Until that moment, it was possible that the fighting that began outside Boston the previous year would end in a compromise, with George III likely to backdown, a solution welcomed by most of the American Patriots. However, the failure to reach compromise took the Patriots to revolution. What had seemed possibly to be a short-term conflict, ending when the British withdrew from Boston in March 1776, became instead a major revolution as the British Empire struck back with an effort at regaining the lost colonies by force.
Congress was still unwilling to accept a motion by George Wythe and Richard Henry Lee that King George III, not the ministry, nor Parliament, be seen as “the author of our miseries”,
because George III in effect disowned the Americans as rebels and treated them accordingly. British policies, including the ban on trade with the rebellious colonies, were designed to hurt us badly, which we would not accept.
American Patriots rejection of British authority was symbolic as well as constitutional. On July 9th of 1776, after the colonial assembly of New York gave its assent to the Declaration of Independence, the inhabitants of New York City pulled down the statue of the king erected in Bowling Green in 1770. The king’s name was removed from governmental and legal documents, royal portraits were reversed or destroyed, and there were mock trials, executions and funerals of the king, each a potent rejection of his authority.

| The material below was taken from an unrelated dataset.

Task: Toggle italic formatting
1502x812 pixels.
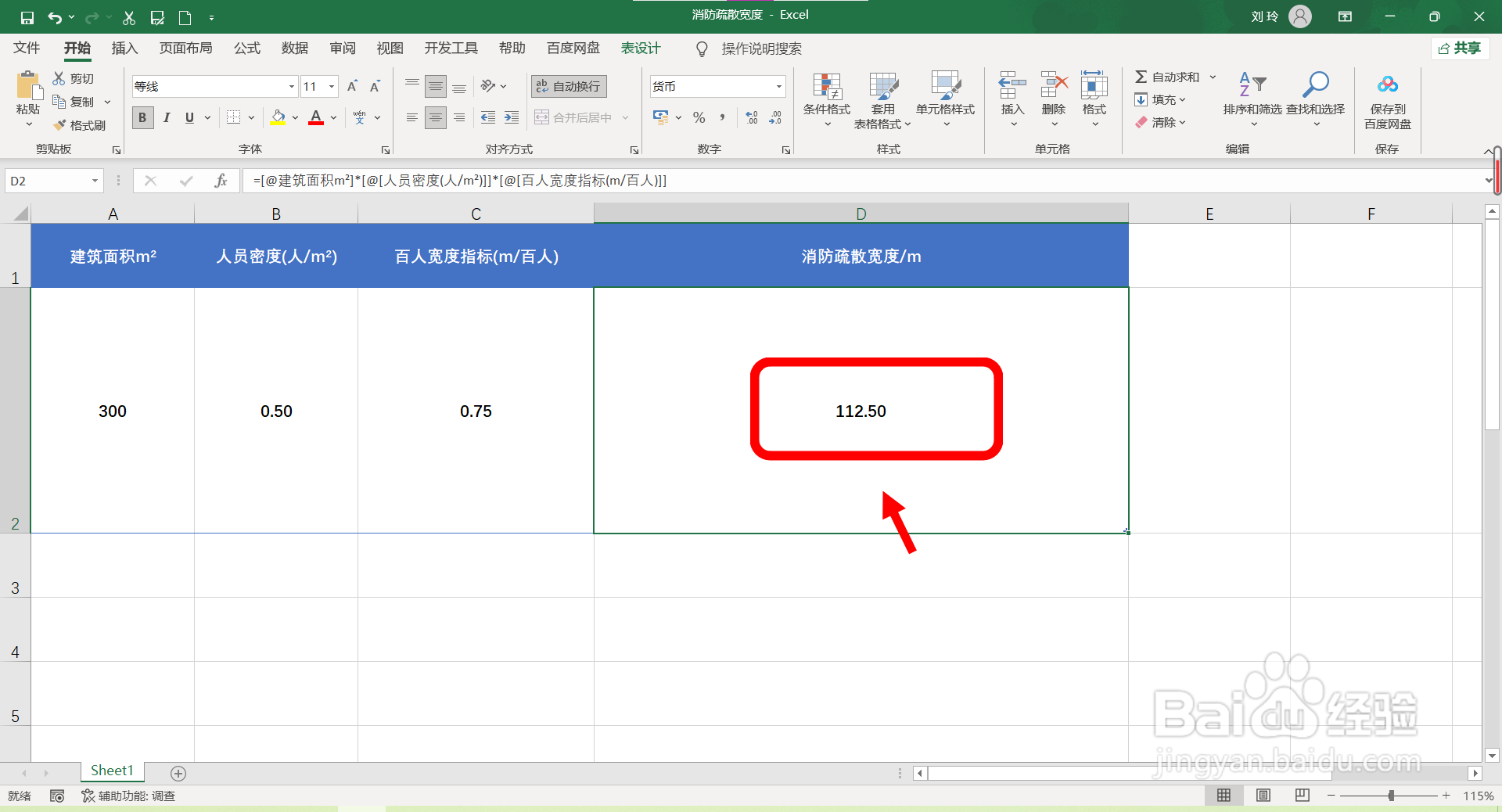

The impact of the American struggle for independence was extremely serious. It forged Britain into a war that it did not win, and that became strategically impacting when France (in 1778), Spain (in 1779), and the Dutch (in 1780) joined as our allies. Consequently, Britain, the great maritime power, was outnumbered at sea for the first time that century. The entire empire was under peril. The British lost positions in the West Indies, West Africa and the Mediterranean. Britain’s enemies sought to strike at the heart of the empire, with the French and Spaniards trying, unsuccessfully, to invade England in 1779. There was also the danger that resistance elsewhere to Britain, especially in India, would be encouraged by Britain’s enemies. For example, we Americans struck at Canada in 1775, and the French at India in 1780.
Moreover, the American Declaration of Independence led to an important division and changes in the British political tradition, affecting at home island and at their global level. Our Declaration of Independence asserted a set of principles radically different in political system, one in which inherited privilege and power were replaced by a fairer society that was open to ability and talent. These values in time would influence Britain powerfully, from actions set forth by the American success and the alike of the rest of the world. Exemplified by the French Revolution and much later the Russian Revolution.